165 Similar to 16S rRNA, archaeal genomes mostly contain single copies of tRNA genes.
A typical crenarchaeal genome includes 46 tRNA genes to decode 62 codons
(Grosjean, Marck et al. 2007). Multiple tRNA fragments upstream and downstream of the contig or scaffold boundaries were found and filtered by the gene finding software. This might explain the inconsistency of the amount of genes identified for each tRNA isotype (Table 7.2). Surprisingly, we observed that four copies (the highest number of copies in the tRNA gene set) of tRNAAla(GGC) have the same sequence and are highly conserved (2-nt difference) with Desulfurococcus,
Staphylotherms, and Thermosphaera in family Desulfurococcaceae (Figure 7.3).

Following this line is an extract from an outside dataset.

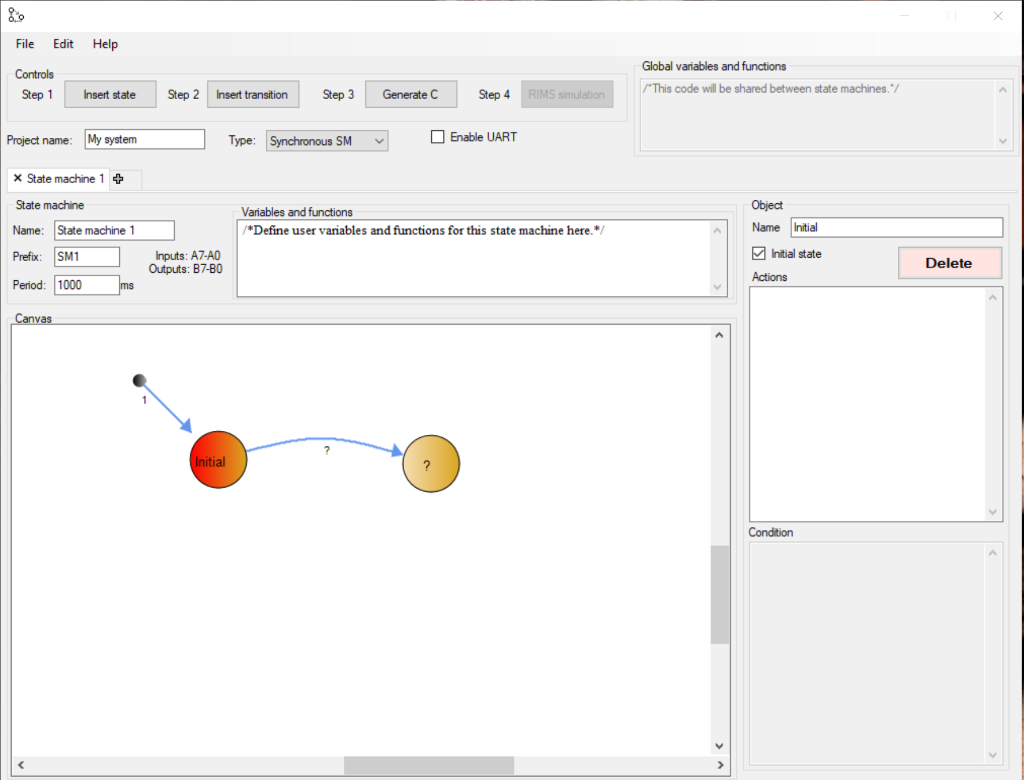Select the Initial state node on the canvas
1024x780 pixels.
point(218,460)
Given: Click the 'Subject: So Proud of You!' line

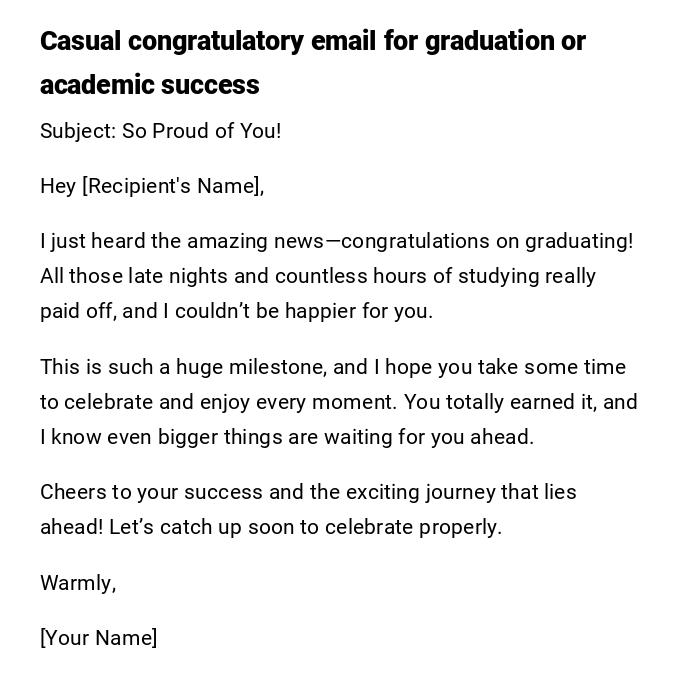Looking at the screenshot, I should tap(161, 131).
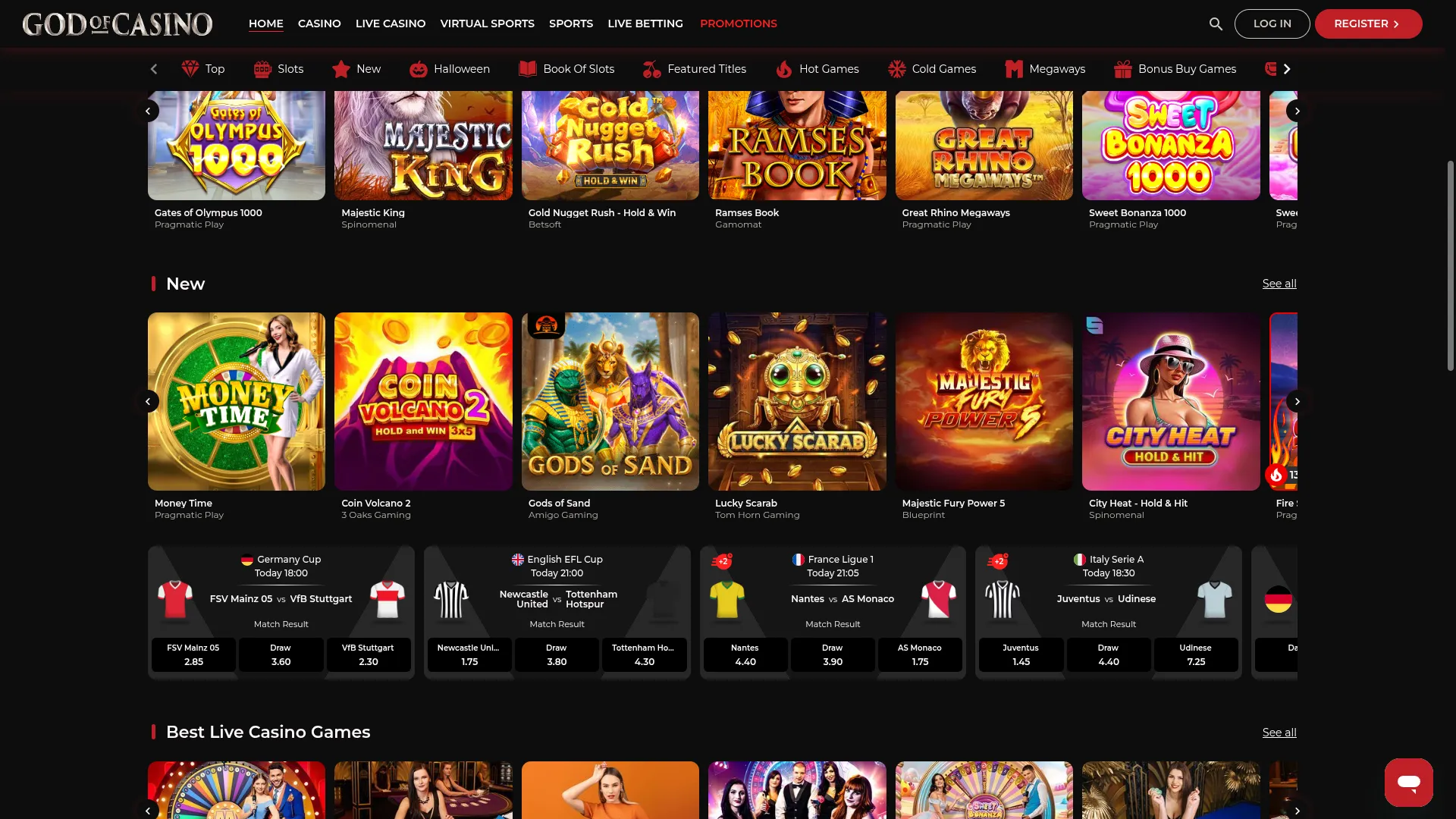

They could belong to multiple closely related Desulfurococcaceae species, or a single genome, that is consistent to the findings of the RNase P study, but rare in model crenarchaeal organisms.
Mature tRNA sequences are highly conserved across hyperthermophilic archaea like crenarchaea. Structural RNAs in high growth temperature have higher G/C content than the average genome to maintain their stability against thermal denaturation (Galtier and Lobry 1997; Grogan 1998). A typical tRNA sequence in a hyperthermophilic archaeal genome has an average of about 70% Gs and Cs.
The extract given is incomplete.